• _PROVIDED TEXT_:
This three-layer structure allows systematic evaluation of the performance of different signal and betting strategies under various market conditions. It also introduced the concept of SMF (Signal-Market Fit)—the fit between the signal strategy and the market sequence determines the benchmark account's performance.
Phase Three: Framework Naming and Engineering (2026-02-04)
The experimental framework was officially named Sand Table, abbreviated SandT/ST, and released as the npm package sandt.
6.2 Synthetic Data Experimental Results
Preliminary experimental conclusions under the GBM high-volatility market model:
A basic mean reversion strategy + Anti-Martingale capital management can still achieve exponential capital growth even in the presence of transaction costs.
An unexpected finding: Trend-following strategies cannot achieve exponential growth under Anti-Martingale capital management, while mean reversion strategies can. This emphasizes the advantage of high-win-rate strategies within the Anti-Martingale framework. However, zccz14 holds reservations about this, believing further validation is needed.
6.3 Real Market Data Validation
BTC Data Validation (2026-02-10)
Testing on recent 20,000 K-lines of real BTC data yielded encouraging results:
- Benchmark signal (dual moving average trend-following strategy) return on BTC 1h data: 18.94%
- Same signal + Anti-Martingale betting strategy return: 9994.17%
The Anti-Martingale betting strategy amplified the benchmark return by approximately 528 times. From the equity curve, one can observe that the Anti-Martingale strategy adds to positions during favorable conditions, reduces positions and stays in the market during unfavorable conditions, exhibiting a step-like pattern of making new highs.
Simultaneously, the experiment also provided counter-evidence: When using a 1024x take-profit parameter (), because the signal strategy could not support such a high profit target, the betting account's net value declined all the way, ending with a return of -39475.30%. This indicates: The quality of the signal strategy itself is crucial; low-quality signals cannot profit even with the Anti-Martingale strategy.
Two key insights:
- Clustering of favorable conditions indeed exists in real markets.
- The Anti-Martingale betting strategy can effectively utilize the characteristic of clustered favorable conditions, but only if the signal strategy has sufficient quality.
FMAB Signal Validation (2026-02-11)
The FMAB signal strategy provided by team member Mage performed excellently on ETH:
- Benchmark signal return: 100%
- Return after Anti-Martingale betting: 4,600% ~ 120,000%
In contrast, other benchmark signal strategies (trend following, mean reversion, breakout, etc.) on the same market yielded returns of only 0% ~ 40%. This further validates that "you need a good hammer to strike iron"—the quality of the signal strategy is the decisive factor.
Based on these experimental results, the team began preparing for live trading on February 11, 2026.

• _DATA SHOWN_:
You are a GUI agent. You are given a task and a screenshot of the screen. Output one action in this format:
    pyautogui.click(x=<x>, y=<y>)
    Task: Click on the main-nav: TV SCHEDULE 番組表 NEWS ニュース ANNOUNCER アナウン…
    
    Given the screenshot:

• _BRIEF_:
In the text about the Sand Table experiments, by approximately how many times did the Anti-Martingale betting strategy amplify the benchmark return on BTC data?

• _EXERCISE SOLUTION_:
Approximately 528 times.